Erdogan ließ keinen Zweifel daran, dass die von ihm sogenannten Säuberungen in noch größerer Härte fortgeführt werden. "Sowohl die elenden Putschisten als auch jene, die sie auf uns gehetzt haben, werden von nun an keine Ruhe mehr finden", rief er. Erdogan meint die Bewegung des in den USA lebenden Predigers Fethullah Gülen, den er für den Putschversuch verantwortlich macht. Er wisse, wer hinter Terrororganisationen wie der Gülen-Bewegung, der kurdischen Arbeiterpartei PKK und der Terrororganisation Islamischer Staat (IS) stehe, sagte der Staatschef. "Diesen Verrätern werden wir zuerst die Köpfe abreißen." Womöglich versuchte Parlamentspräsident Ismail Kahraman, nicht hinter solche Drohungen zurückzufallen, als er im Garten der Nationalversammlung sagte: "Volk, Fahne, Koran, Glaube, Gebetsruf, Freiheit, Unabhängigkeit sind unsere Ehre, unsere Würde. Denjenigen, die unsere Werte angreifen, brechen wir die Hände, schneiden ihnen die Zunge ab und vernichten ihr Leben."

Um es mit Kahramans Worten zu sagen: Zwar wurden in dem Jahr seit dem Putschversuch weder Hände gebrochen noch Zungen abgeschnitten, Leben aber sind vernichtet worden. Rund 150 000 Staatsbedienstete wurden wegen angeblicher Gülen-Verbindungen suspendiert oder entlassen. Im Zusammenhang mit dem Putschversuch sitzen mehr als 50 000 Menschen in Untersuchungshaft. Hinter Gittern sind derzeit auch der Vorsitzende und die Direktorin von Amnesty International in der Türkei. Als Erdogan 1999 ins Gefängnis musste, setzte sich die Menschenrechtsorganisation für seine Freilassung ein.

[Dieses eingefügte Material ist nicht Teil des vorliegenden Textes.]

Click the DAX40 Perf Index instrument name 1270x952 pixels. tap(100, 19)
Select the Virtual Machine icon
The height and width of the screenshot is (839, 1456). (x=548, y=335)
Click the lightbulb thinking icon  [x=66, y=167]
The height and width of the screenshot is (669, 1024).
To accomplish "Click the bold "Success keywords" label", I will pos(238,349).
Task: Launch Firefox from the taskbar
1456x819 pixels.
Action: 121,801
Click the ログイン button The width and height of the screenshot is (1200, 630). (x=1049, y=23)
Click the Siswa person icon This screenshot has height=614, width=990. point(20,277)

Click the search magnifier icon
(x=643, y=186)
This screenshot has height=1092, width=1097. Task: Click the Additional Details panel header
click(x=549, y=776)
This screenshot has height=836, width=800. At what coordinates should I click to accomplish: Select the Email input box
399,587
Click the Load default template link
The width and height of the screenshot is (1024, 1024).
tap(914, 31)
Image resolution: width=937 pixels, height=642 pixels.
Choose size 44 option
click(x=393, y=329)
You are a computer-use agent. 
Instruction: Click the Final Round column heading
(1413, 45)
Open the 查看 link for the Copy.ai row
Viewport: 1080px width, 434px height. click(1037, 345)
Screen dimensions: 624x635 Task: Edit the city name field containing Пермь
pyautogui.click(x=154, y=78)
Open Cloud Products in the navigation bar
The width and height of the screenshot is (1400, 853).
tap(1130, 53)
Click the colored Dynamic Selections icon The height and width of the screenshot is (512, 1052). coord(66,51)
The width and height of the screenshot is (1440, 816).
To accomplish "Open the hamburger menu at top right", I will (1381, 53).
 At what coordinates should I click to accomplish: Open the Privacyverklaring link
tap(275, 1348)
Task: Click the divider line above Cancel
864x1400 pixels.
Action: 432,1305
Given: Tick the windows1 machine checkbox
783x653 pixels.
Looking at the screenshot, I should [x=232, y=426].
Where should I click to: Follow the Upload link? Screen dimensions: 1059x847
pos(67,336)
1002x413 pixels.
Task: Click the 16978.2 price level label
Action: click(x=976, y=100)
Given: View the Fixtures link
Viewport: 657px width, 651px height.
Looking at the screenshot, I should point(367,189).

Forderung nach Todesstrafe

Auch dass er sich die Wiedereinführung der Todesstrafe wünscht, machte der Präsident deutlich. Anhänger skandierten bei seinen Reden "Wir wollen die Todesstrafe", und Erdogan weiß vortrefflich, wie er die Massen zufriedenstellt. "Meine Brüder, ich habe euch meine Überzeugung bereits mitgeteilt", sagte er. "Wenn es ins Parlament kommt - und ich glaube daran, dass es vom Parlament verabschiedet wird - und wenn es vom Parlament verabschiedet wird und zu mir kommt, werde ich das ohne Zögern bewilligen."